Infection may double the odds of venous thromboembolism
Key Takeaways
Having an infection of any type more than doubles the odds (2.4-fold) of venous thromboembolism (VTE) compared to having no infection, reported Mayo Clinic researchers in a recent study in The American Journal of Medicine.
Site-specific infections—including intra-abdominal, urinary tract, blood stream, and lower respiratory infections—also raise the risk for VTE. Surprisingly, this also includes oral infections, the researchers found.
“Infection and infection sites are independent risk factors for venous thromboembolism and should be considered as potential indications for venous thromboembolism prophylaxis,” wrote cardiologist and vascular medicine specialist Kevin P. Cohoon, DO, MSc, and fellow researchers from the Mayo Clinic, Rochester, MN.
Prophylaxis of VTE is currently recommended only for hospitalized patients. But, even if all hospitalized patients received universally-effective prophylaxis, only about half of the VTE burden in the community would be prevented, the Mayo Clinic researchers pointed out.
“To further reduce the venous thromboembolism burden, better methods are needed to identify the non-hospitalized individual at risk for venous thromboembolism,” they wrote.
Previous studies using administrative data have associated infection with thromboembolism. However, the validity of these previous studies is uncertain, the researchers noted, because these data have a very poor predictive value for identifying objectively-diagnosed VTE when compared to direct medical record review.
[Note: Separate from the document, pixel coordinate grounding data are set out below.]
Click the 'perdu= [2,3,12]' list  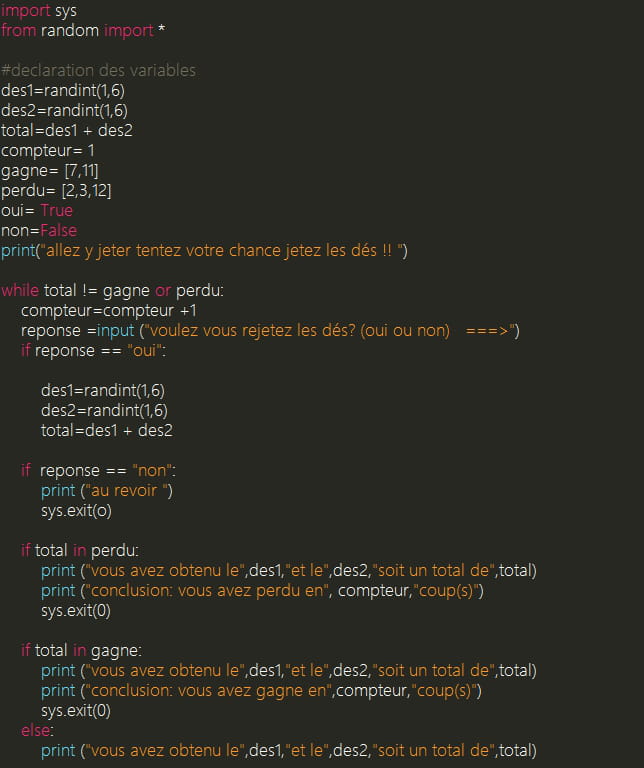[x=56, y=191]
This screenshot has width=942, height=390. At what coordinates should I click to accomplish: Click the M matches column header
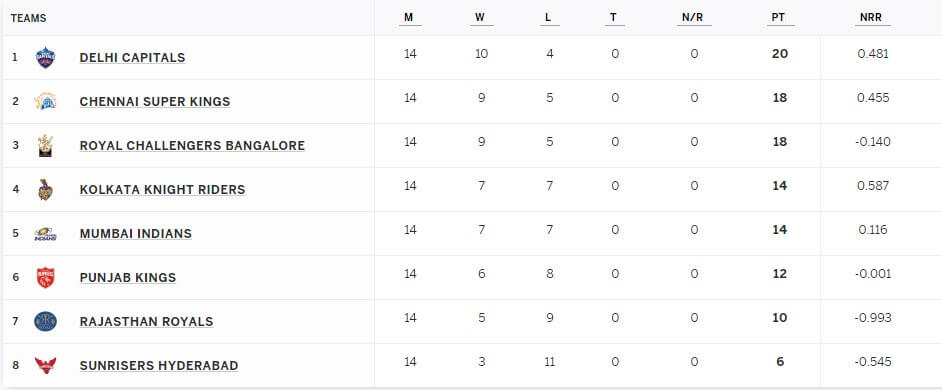[x=409, y=18]
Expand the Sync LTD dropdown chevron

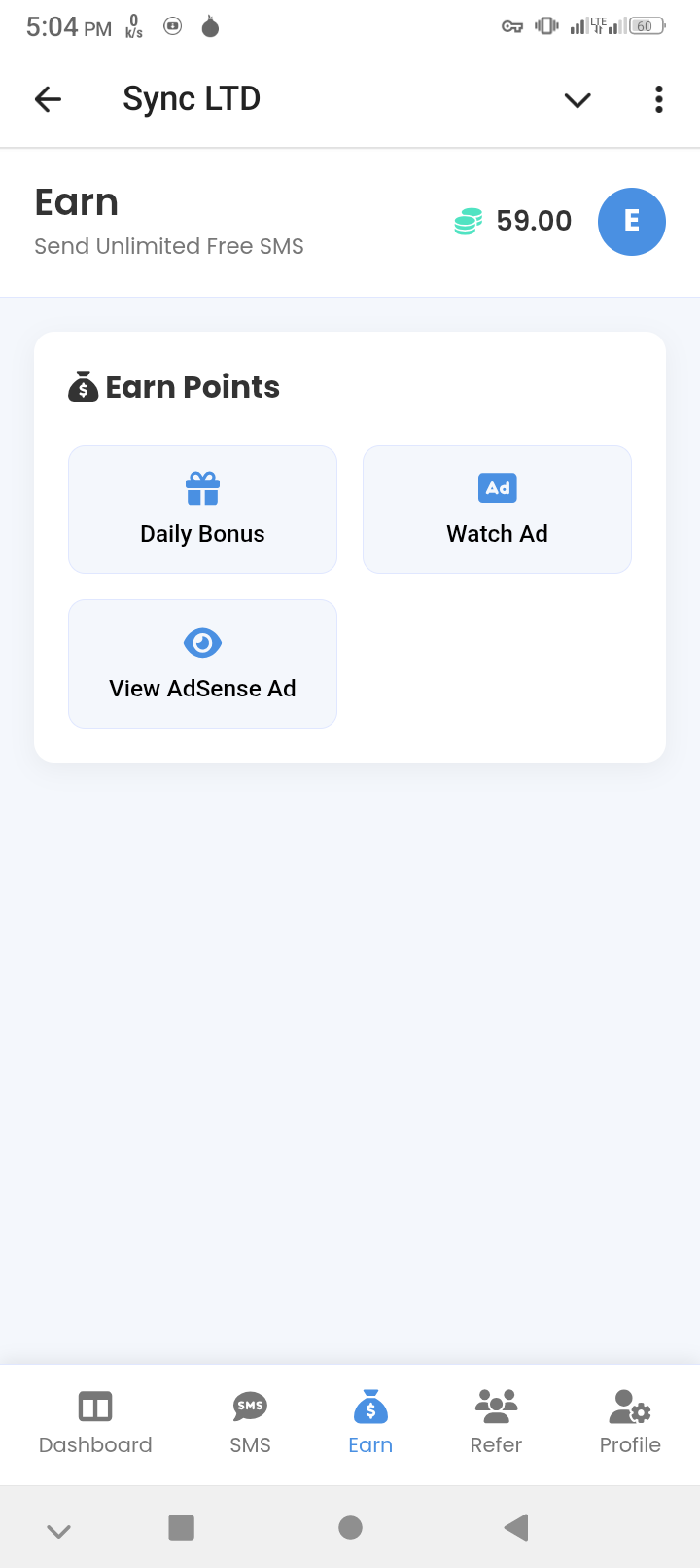[x=578, y=100]
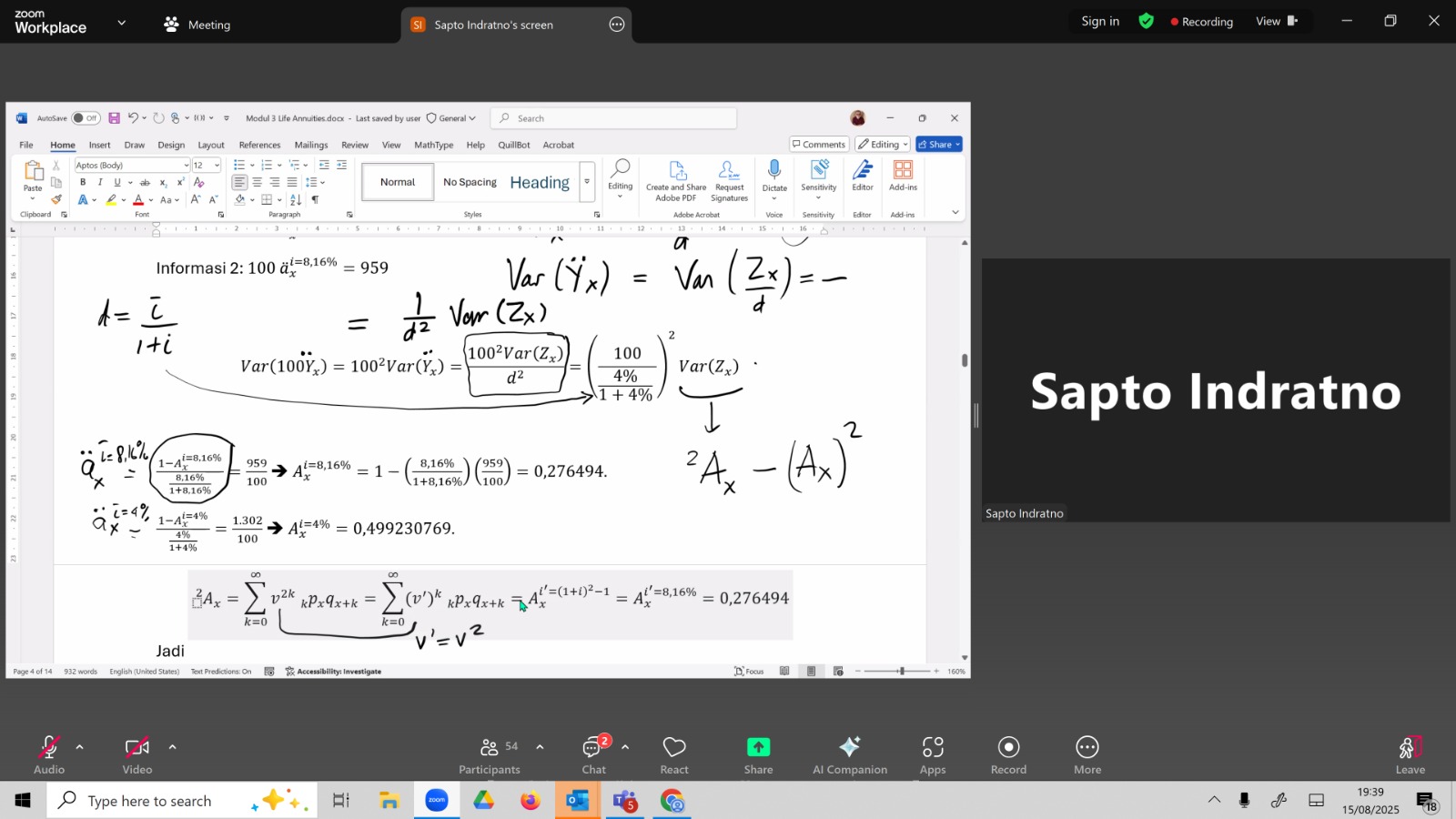Click the Record button icon
Image resolution: width=1456 pixels, height=819 pixels.
(x=1008, y=748)
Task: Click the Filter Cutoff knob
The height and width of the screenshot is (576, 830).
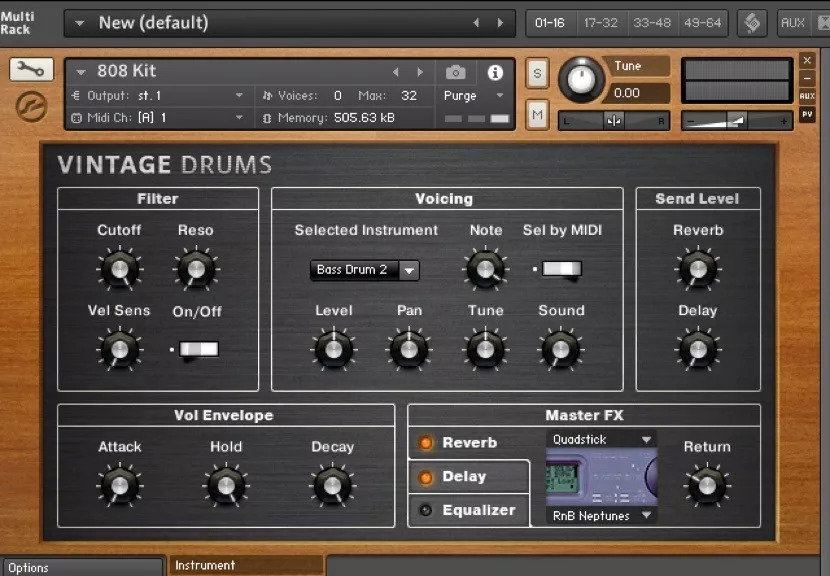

For that reason, Dr. Cohoon and colleagues performed a case-control study within the population of Olmsted County, MN. They identified 1,303 residents who were diagnosed with incident VTE between 1988 to 2000, as well as 1,494 age-matched controls from the same population. Among these patients, 39.4% of VTE cases and 12.7% of controls had an infection in the previous 92 days.
After a multivariable analysis adjusted for other VTE risk factors, the researchers found that the odds of VTE due to any infection was 2.4-fold higher than no infection. Antibiotics were associated with 5.2-fold increased odds of VTE, and fever was associated with 14.5-fold greater odds.
For specific infection sites, the odds of VTE were 2.24-fold higher in those with symptomatic urinary tract infection, 3.64-fold higher in those with pneumonia, 10.69-fold higher in those with systemic/blood stream infection, 11.61-fold higher in those with oral infection, and 17.8-fold higher in those with intra-abdominal infection compared to those with no infection. For all remaining infections combined, the odds of VTE were 1.56-fold higher.
“We were surprised to find an independent association of oral infection with venous thromboembolism; to our knowledge, this finding is novel,” Dr. Cohoon and colleagues noted. “Oral candidiasis comprised 75% of oral infections among venous thromboembolism cases. Oral candidiasis is a potential marker for patient debility, which may be a venous thromboembolism risk factor not captured by the other covariates we tested.”
Given these findings, future studies are needed to determine what effect VTE prophylaxis will have among outpatients with high VTE-risk infections, the authors concluded.